O'Reilly had just delivered his keynote address to the Asia Pacific Regional Internet Conference on Operational Technologies (APRICOT) in Ho Chi Minh City, Vietnam, held in conjunction with the the Asia-Pacific Network Information Centre (APNIC) conference.

He'd been riffing off the ideas he's exploring for his forthcoming book "WTF?", for "What the Future?". It's clear to him that not everyone is thrilled by the technology-induced changes they see happening around them. And for good reason.

Blue-collar workers have seen their jobs decimated by robots. White-collar workers will soon see their jobs decimated by artificial intelligence, or so the standard model goes. Eventually there will be benefits. But right now things look scary, and populist politicians are capitalising on that fear.

"Our global economy has gone wrong because it has developed the mistaken idea that the purpose of technology is to maximise productivity, even if that means treating people as a cost to be eliminated," O'Reilly told the conference.

"It's a problem because of all the lost potential, but it's also a problem because as professor Andy McAfee, who's the co-author with Erik Brynjolfsson of a book called 'The Second Machine Age', said to me in a conversation once: 'The people will rise up before the robots do.'"

And perhaps they will. Because in the algorithmic future that is already the present, humans are already the underlings.

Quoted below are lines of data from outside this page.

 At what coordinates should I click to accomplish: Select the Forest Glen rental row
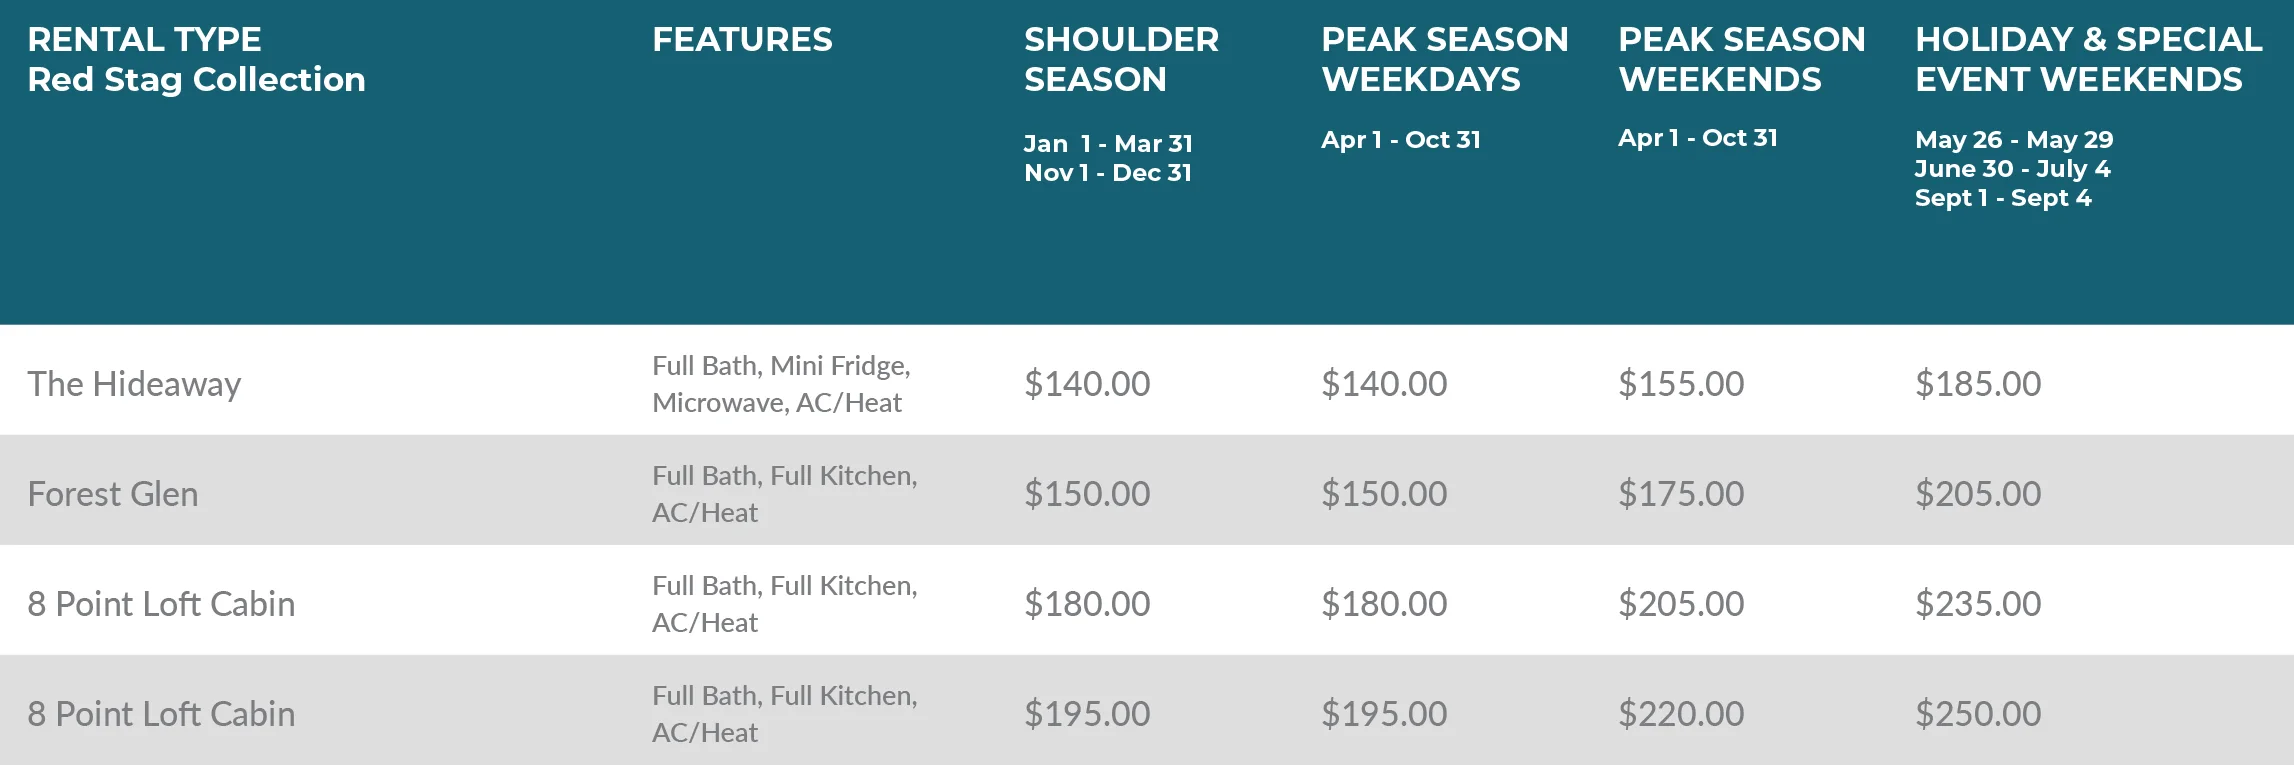(1147, 490)
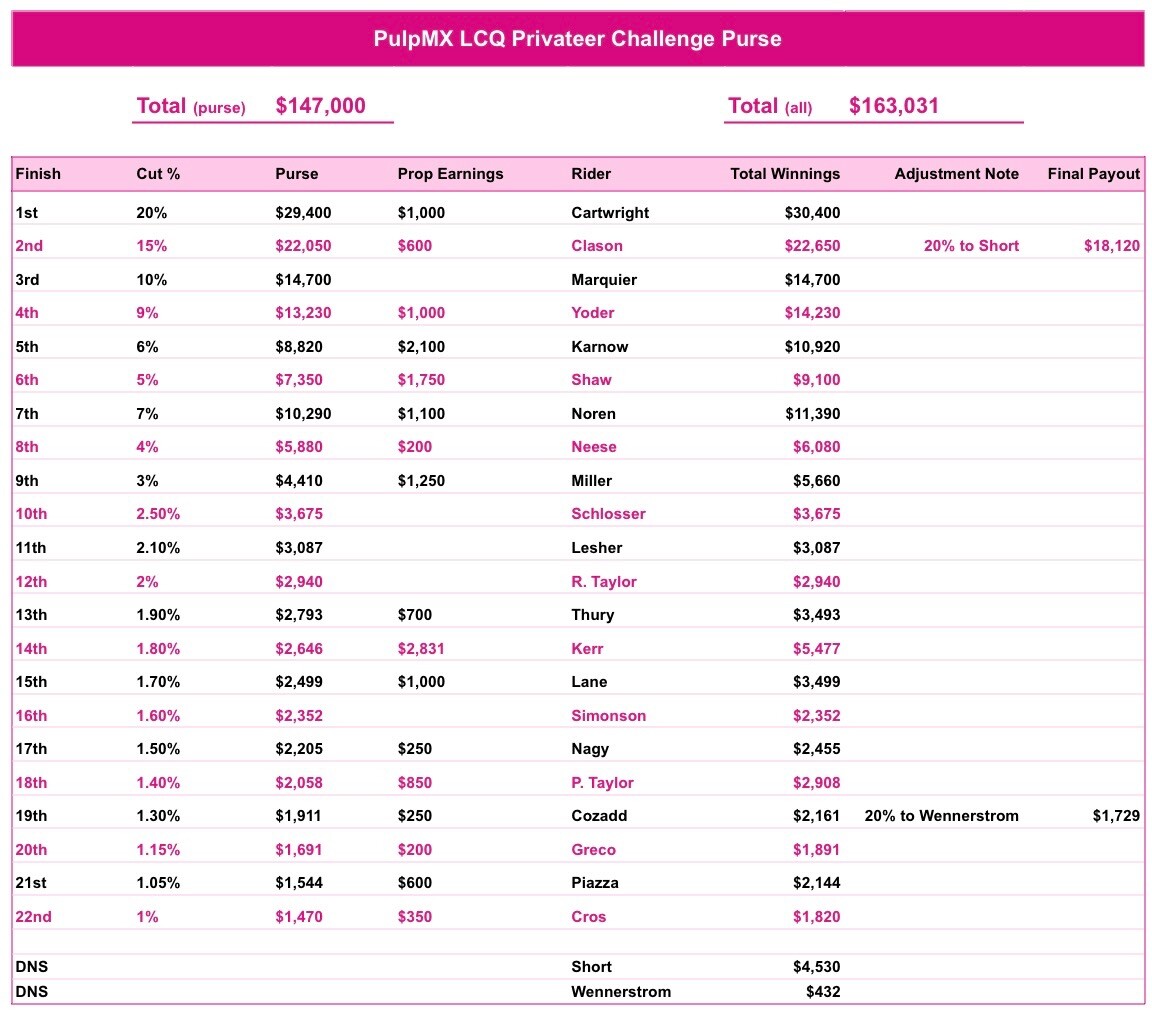The width and height of the screenshot is (1152, 1011).
Task: Select the 1st place purse $29,400
Action: (303, 213)
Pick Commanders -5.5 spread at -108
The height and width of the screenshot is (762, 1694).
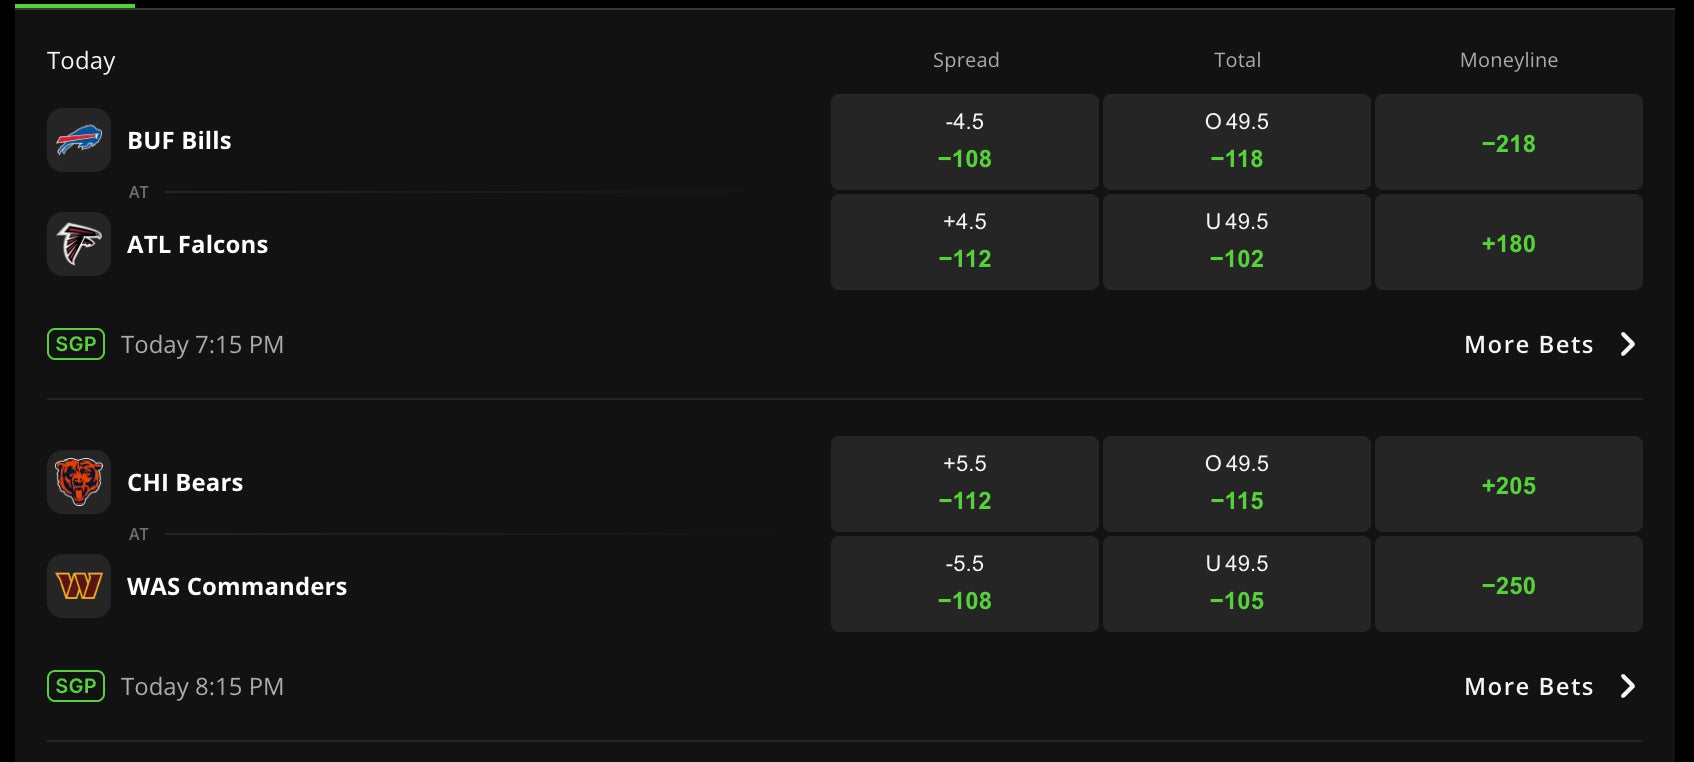coord(965,584)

"When you think about a system like Uber or Lyft, there are programmers who are the top managers. And then there are their programs, the algorithms, who are the middle managers. And then there are humans, who are actually workers reporting to the algorithms," O'Reilly said.

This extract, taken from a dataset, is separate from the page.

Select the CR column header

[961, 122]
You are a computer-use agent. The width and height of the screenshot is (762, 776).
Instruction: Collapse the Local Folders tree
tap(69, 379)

The algorithms can sack workers when they're not productive enough, and the topmost level of managers can just shrug and blame those algorithms.

This isn't a technology issue, though, or even a business issue. It's a cultural issue, perhaps one that's central to the hypertrophied version of American business culture that is Silicon Valley.

"I think it's way bigger than technology, and I agree it is the American business culture ... We basically have a market that is running on an algorithm that says maximize shareholder value," O'Reilly told ZDNet.

Many if not most Silicon Valley startups aren't even trying to create a long-lasting business. "In fact a business, in many cases, it's a financial instrument."

O'Reilly is essentially an optimist. Or at least he believes that a dystopia isn't inevitable.

"I have great faith in that, because what Google taught us over the last 20 years is that algorithms are perfectible and improvable, and that one of the great works of the 21st century is going to be to make the algorithms, that we use to manage more and more of our society, better," O'Reilly told the conference.

"We have algorithms that are increasingly managing our businesses and managing our society. We have to make the right choices to design those algorithms in a way that leads to a better workplace for human beings."

That was a great pep talk for the geeks who filled the room. But then, for me, it all fell apart when O'Reilly gave Zipline a plug.

"The most important thing that I have seen is a start-up called Zipline, which is an on-demand service operating in Rwanda. They have figured out how to use drones and on-demand technology to deliver blood and medicines anywhere in the country within 20 minutes," he said.

Postpartum haemorrhage is one of the leading causes of death among women in Rwanda. The country lacks basic infrastructure. Zipline is presumably a great help.

I can't help think, though, that it's a brogrammer drone enthusiast's answer to the problem. If all you have is a hammer etc, parachuting medical supplies from a drone sounds almost exactly like a cargo cult.

Having spent a whole ten days in Tanzania a few years back, I'm obviously a complete expert in every aspect of African affairs. Or not. But I do know that in many parts of this vast, diverse continent the needs are basic.

Clean water. Proper sanitation. Reliable electricity. Less corruption.

Solving those problems probably won't involve playing with drones, but they'll improve the lot of millions of people. After all, working sewers are what gave us westerners our three score and ten years.

Disclosure: Stilgherrian travelled to Ho Chi Minh City as a guest of APNIC.